◆ Work to be completed
Convert the records below into a JSON list of strings, with each line as one string and blank lines omitted.
——————
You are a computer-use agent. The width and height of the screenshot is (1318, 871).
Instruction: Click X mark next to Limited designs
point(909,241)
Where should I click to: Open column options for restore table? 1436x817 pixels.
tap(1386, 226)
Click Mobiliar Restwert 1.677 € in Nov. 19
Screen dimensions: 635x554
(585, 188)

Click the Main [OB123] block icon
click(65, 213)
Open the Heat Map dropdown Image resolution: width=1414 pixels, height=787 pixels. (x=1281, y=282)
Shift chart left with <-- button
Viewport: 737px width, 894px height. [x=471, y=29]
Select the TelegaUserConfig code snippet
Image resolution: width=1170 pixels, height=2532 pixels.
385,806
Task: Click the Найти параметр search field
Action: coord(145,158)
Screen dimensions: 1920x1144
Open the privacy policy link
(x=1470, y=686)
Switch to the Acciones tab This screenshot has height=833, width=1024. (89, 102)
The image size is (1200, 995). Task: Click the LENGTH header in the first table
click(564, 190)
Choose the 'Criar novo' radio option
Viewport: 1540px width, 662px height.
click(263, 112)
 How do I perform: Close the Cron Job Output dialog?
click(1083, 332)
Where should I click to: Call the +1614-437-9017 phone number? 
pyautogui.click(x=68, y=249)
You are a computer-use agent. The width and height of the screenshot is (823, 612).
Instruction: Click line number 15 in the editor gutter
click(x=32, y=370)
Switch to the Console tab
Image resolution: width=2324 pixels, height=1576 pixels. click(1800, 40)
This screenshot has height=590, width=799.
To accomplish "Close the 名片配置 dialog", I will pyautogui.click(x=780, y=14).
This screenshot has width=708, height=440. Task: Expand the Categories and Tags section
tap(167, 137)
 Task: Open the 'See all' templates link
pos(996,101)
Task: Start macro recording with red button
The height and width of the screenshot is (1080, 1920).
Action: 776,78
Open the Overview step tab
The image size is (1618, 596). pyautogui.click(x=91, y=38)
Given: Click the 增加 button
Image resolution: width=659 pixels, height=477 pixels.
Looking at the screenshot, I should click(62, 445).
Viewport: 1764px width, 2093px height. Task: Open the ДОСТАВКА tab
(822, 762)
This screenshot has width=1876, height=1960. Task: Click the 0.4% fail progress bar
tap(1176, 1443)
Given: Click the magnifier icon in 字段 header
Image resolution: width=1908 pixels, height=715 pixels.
——————
◆ Task solution
[
  "You are a computer-use agent. The width and height of the screenshot is (1318, 871).",
  "Instruction: Click X mark next to Limited designs",
  "point(909,241)",
  "Where should I click to: Open column options for restore table? 1436x817 pixels.",
  "tap(1386, 226)",
  "Click Mobiliar Restwert 1.677 € in Nov. 19",
  "Screen dimensions: 635x554",
  "(585, 188)",
  "Click the Main [OB123] block icon",
  "click(65, 213)",
  "Open the Heat Map dropdown Image resolution: width=1414 pixels, height=787 pixels. (x=1281, y=282)",
  "Shift chart left with <-- button",
  "Viewport: 737px width, 894px height. [x=471, y=29]",
  "Select the TelegaUserConfig code snippet",
  "Image resolution: width=1170 pixels, height=2532 pixels.",
  "385,806",
  "Task: Click the Найти параметр search field",
  "Action: coord(145,158)",
  "Screen dimensions: 1920x1144",
  "Open the privacy policy link",
  "(x=1470, y=686)",
  "Switch to the Acciones tab This screenshot has height=833, width=1024. (89, 102)",
  "The image size is (1200, 995). Task: Click the LENGTH header in the first table",
  "click(564, 190)",
  "Choose the 'Criar novo' radio option",
  "Viewport: 1540px width, 662px height.",
  "click(263, 112)",
  " How do I perform: Close the Cron Job Output dialog?",
  "click(1083, 332)",
  "Where should I click to: Call the +1614-437-9017 phone number? ",
  "pyautogui.click(x=68, y=249)",
  "You are a computer-use agent. The width and height of the screenshot is (823, 612).",
  "Instruction: Click line number 15 in the editor gutter",
  "click(x=32, y=370)",
  "Switch to the Console tab",
  "Image resolution: width=2324 pixels, height=1576 pixels. click(1800, 40)",
  "This screenshot has height=590, width=799.",
  "To accomplish \"Close the 名片配置 dialog\", I will pyautogui.click(x=780, y=14).",
  "This screenshot has width=708, height=440. Task: Expand the Categories and Tags section",
  "tap(167, 137)",
  " Task: Open the 'See all' templates link",
  "pos(996,101)",
  "Task: Start macro recording with red button",
  "The height and width of the screenshot is (1080, 1920).",
  "Action: 776,78",
  "Open the Overview step tab",
  "The image size is (1618, 596). pyautogui.click(x=91, y=38)",
  "Given: Click the 增加 button",
  "Image resolution: width=659 pixels, height=477 pixels.",
  "Looking at the screenshot, I should click(62, 445).",
  "Viewport: 1764px width, 2093px height. Task: Open the ДОСТАВКА tab",
  "(822, 762)",
  "This screenshot has width=1876, height=1960. Task: Click the 0.4% fail progress bar",
  "tap(1176, 1443)",
  "Given: Click the magnifier icon in 字段 header",
  "Image resolution: width=1908 pixels, height=715 pixels."
]